Colégio Angélica is located at the corner of the streets Maria Mattos (main entrance) and Angélica (side entrance). Its facade, which still maintains the original design, was declared a cultural heritage site in 1997. The elements of its main facade are repeated symmetrically and the wood-framed windows cover almost all sides. In December 2015, a few days after the announcement of the closure of the institution, Mayor Rosângela Mendes announced the municipal listing of the entire building and the possibility of its listing at the state level after a visit by the State Institute of Historic and Artistic Heritage of Minas Gerais (IEPHA), vetting any changes in its physical structure and removal of physical assets.

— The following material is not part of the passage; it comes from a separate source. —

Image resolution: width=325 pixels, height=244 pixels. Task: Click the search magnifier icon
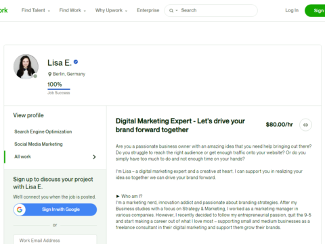pyautogui.click(x=171, y=11)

The interior of the school houses a chapel, where some of the masses of the Saint Sebastian Parish were held. Until the conclusion of the Saint Sebastian Cathedral, the schoolyard was used for the celebration of the parish masses when there was a larger public expectation, as well as parties, balls, and sports competitions in the city. Two sports courts serve the physical education classes. A series of physical assets inventoried by the municipality are also located inside Colégio Angélica, among which are the images of Our Lady of Mount Carmel, located in the hall and courtyard, and of Saint Joseph in the school hall. Among the events that are held there are the Coronation of Mary, which happens every year in the school's chapel in May, and the June Festival. The name of the neighborhood Nossa Senhora do Carmo, popularly known as Morro do Carmo, pays homage to the Carmelite Sisters, who were responsible for the consolidation of the school.